Just a little over a quarter million people in the tropical island nation would head to vote in an election amid mounting international concerns for a lack of transparency and suppression of government critics.
Incumbent president Abdulla Yameen Abdul Gayoom is seeking a second five-year term in the Indian Ocean archipelago, a popular luxury tourist destination and a key state in the battle for influence between India and China.
Maldives has been embroiled in political turmoil in recent years as president Yameen jailed all of his political rivals as the government muzzled local media and heavily restricted fundamental constitutional rights and freedom of expression with a series of contentious laws.
In February the Supreme Court quashed the convictions of nine opposition figures, among them exiled former President Mohamed Nasheed, who was ousted from office in 2012.
But after President Yameen declared a state of emergency and ordered the arrest of two judges, the court reversed its decision soon after.
The united opposition
Backed into a corner and facing oblivion, four political parties in the Maldives - ravaged by incessant political strife joined forces in March last year. Former presidents Maumoon Abdul Gayoom and Mohamed Nasheed along with Jumhoory Party (JP) leader Gasim Ibrahim and religiously conservative Adhaalath Party (AP) leader Imran Abdulla inked a once unthinkable pact to form dubbed as the 'reform alliance'.
The flailing opposition buoyed by the once unspeakable alliance injected a fresh impetus to its efforts against Yameen and his government. They had managed to deliver several body blows and significantly weaken Yameen's vice like grip on the country. But cost of the failure to bring a premature end to Yameen's government has been great as the remaining key political figures including the 80 year old Gayoom are now jailed on terrorism charges.
With the candidacy of all four leaders all but ruled out due to criminal convictions, the once unthinkable alliance had been trying to nominate a single candidate to stand against Yameen but Nasheed contesting and ultimately winning the presidential ticket of the main opposition Maldivian Democratic Party (MDP) had fractured the alliance and left it on the brink of collapse.
However, Nasheed pulled out to pave the way for his childhood friend and top opposition lawmaker Ibrahim Mohamed Solih to take his place.
Question marks over free elections
The opposition coalition says the Maldives election commission is working on behalf of president Yameen and will not allow observers to verify individual ballot papers, which could allow "massive vote counting fraud".
The Elections Commission however has rejected the allegations as "baseless."
Question marks also remain over the security forces and independent state institutions to provide any oversight of government actions.

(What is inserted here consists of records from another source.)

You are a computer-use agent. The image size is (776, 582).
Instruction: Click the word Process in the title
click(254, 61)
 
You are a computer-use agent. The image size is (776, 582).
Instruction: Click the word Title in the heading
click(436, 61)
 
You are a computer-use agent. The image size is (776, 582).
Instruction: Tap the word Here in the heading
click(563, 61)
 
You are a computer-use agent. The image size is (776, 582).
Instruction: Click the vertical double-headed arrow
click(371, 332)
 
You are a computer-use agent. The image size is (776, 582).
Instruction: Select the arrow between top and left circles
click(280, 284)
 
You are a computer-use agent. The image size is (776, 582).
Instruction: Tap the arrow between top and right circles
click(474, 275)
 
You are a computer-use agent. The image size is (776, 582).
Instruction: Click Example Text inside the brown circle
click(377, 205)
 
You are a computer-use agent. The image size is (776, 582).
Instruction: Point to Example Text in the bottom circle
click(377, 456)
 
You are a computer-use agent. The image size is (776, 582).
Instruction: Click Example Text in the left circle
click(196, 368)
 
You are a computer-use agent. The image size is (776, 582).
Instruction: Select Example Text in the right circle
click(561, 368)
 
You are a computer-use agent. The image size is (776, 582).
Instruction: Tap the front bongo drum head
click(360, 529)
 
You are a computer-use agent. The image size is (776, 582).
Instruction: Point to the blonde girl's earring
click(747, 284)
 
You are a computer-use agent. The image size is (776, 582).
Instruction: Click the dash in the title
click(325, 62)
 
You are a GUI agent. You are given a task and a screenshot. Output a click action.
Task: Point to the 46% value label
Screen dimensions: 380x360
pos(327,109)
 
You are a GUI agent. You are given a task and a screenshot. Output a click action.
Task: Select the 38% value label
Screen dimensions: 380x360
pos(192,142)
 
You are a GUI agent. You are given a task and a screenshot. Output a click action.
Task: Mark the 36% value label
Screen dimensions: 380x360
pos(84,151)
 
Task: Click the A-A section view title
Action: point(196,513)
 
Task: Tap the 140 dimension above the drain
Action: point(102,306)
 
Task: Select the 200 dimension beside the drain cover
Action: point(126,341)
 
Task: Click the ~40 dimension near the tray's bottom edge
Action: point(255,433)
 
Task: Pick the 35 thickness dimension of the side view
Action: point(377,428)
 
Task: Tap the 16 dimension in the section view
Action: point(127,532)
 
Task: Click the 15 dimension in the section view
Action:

On the eve of the elections, police had raided the main opposition campaign headquarters in the capital Male alleging "vote buying" which exemplified the obstacles facing the country.
Will the outcome change anything?
It seems unlikely that Maldives could hope for long term stability regardless of the outcome of the elections.
The just over 260,000 electorate would look to pick the lesser of the two evils: Yameen and the likelihood of further authoritarianism or Solih and the prospect of an unstable government of warring factions which could implode even if they win.